───── Record excerpts ─────
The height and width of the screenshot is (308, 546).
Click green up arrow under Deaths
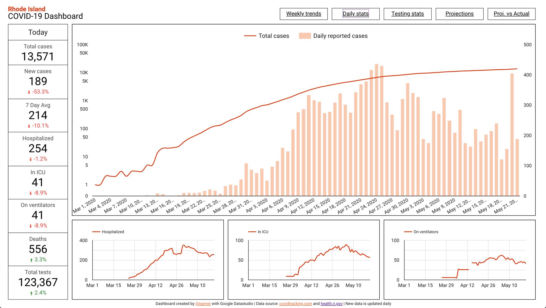[31, 260]
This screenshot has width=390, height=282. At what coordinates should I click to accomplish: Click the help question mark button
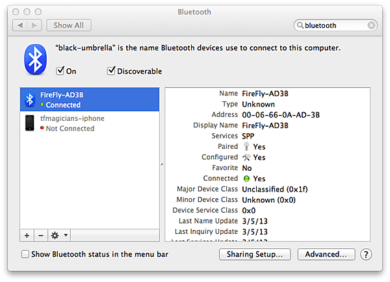click(367, 254)
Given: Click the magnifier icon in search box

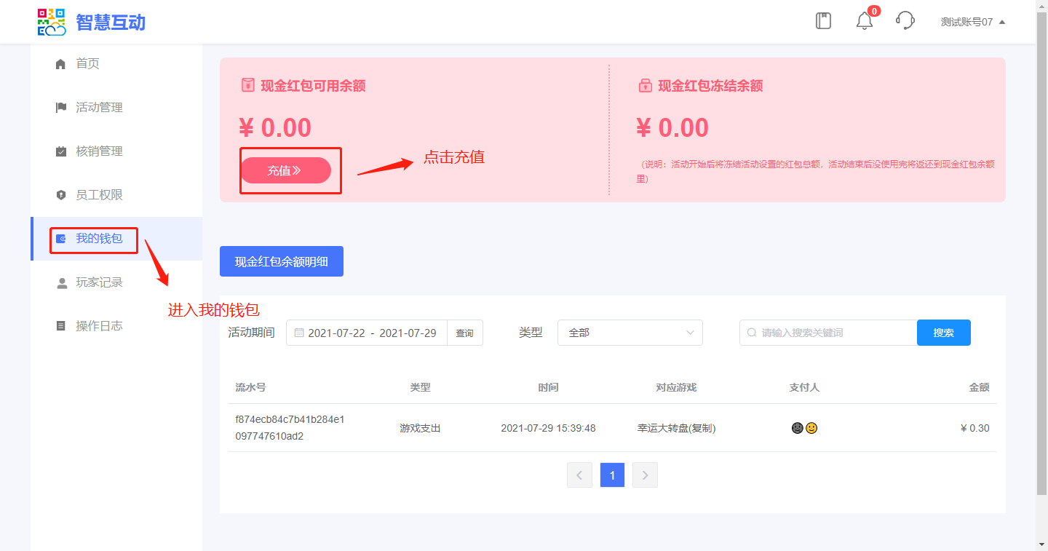Looking at the screenshot, I should 752,333.
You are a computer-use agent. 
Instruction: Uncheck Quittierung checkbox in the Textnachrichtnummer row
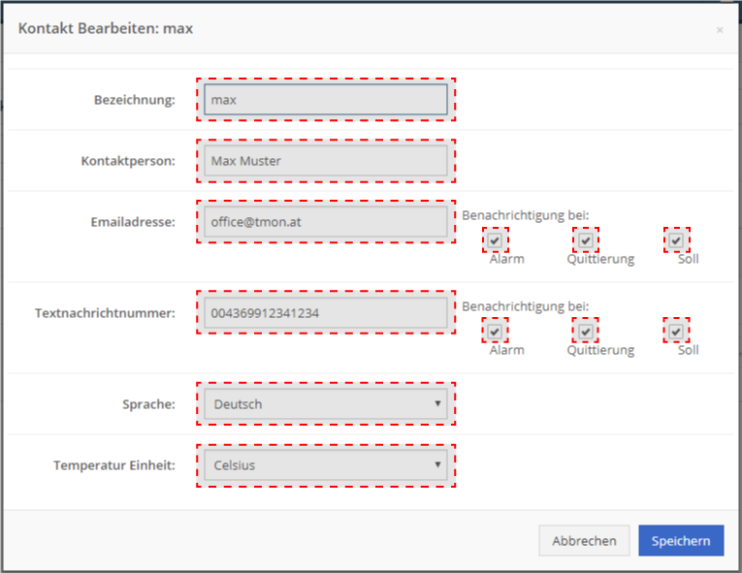(586, 332)
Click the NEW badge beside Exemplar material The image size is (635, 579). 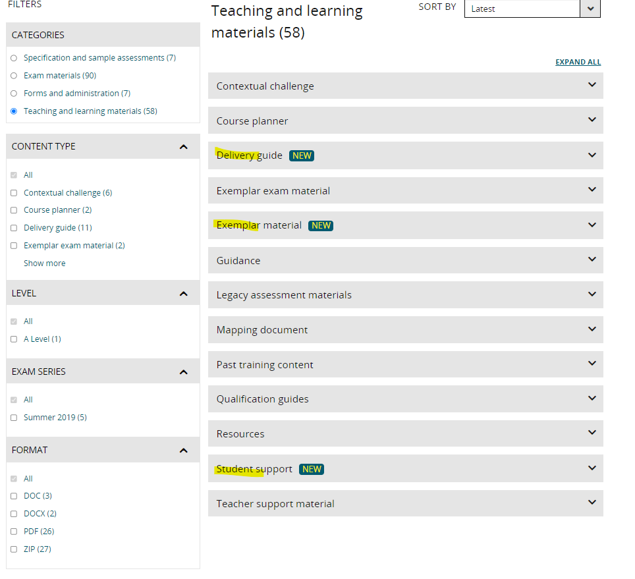click(x=321, y=225)
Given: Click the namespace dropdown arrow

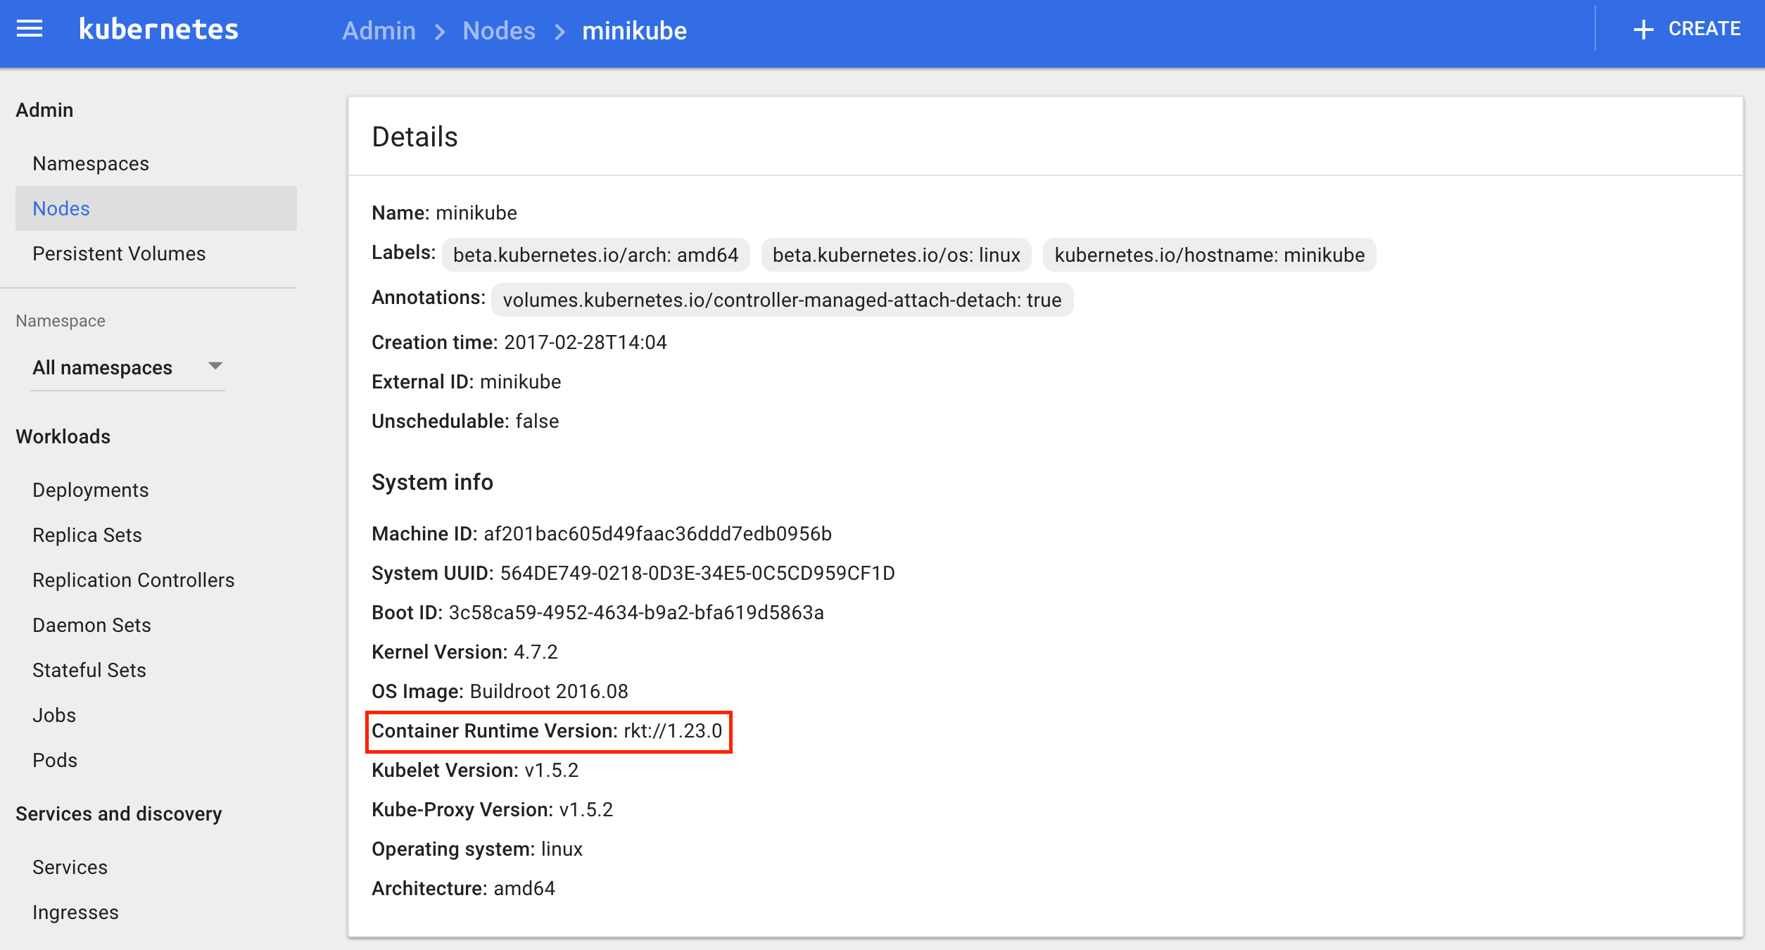Looking at the screenshot, I should tap(215, 365).
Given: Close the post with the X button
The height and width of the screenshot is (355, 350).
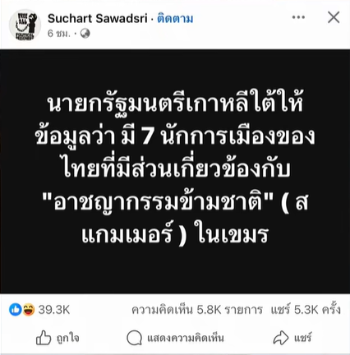Looking at the screenshot, I should click(334, 17).
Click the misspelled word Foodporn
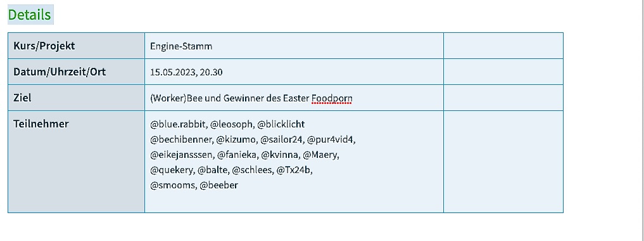 click(332, 99)
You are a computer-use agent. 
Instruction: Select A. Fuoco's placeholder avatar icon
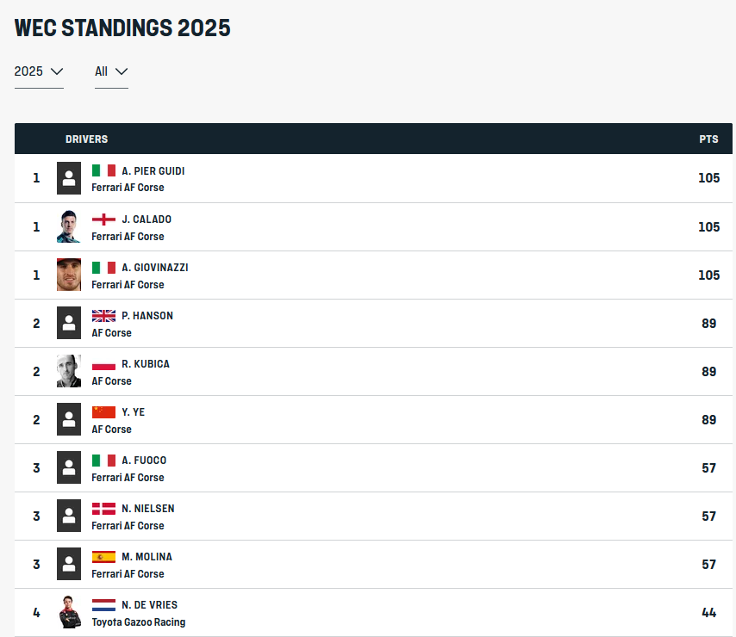[69, 467]
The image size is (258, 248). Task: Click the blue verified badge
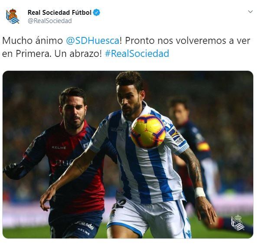pyautogui.click(x=97, y=13)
─────
- [Exercise description]: Gather every line of the items that contains the string "Given" and copy each one out. Case counts.

- [Solution]:
Given: Click the magnifier icon in search box
Given: Click the namespace dropdown arrow
Given: Close the post with the X button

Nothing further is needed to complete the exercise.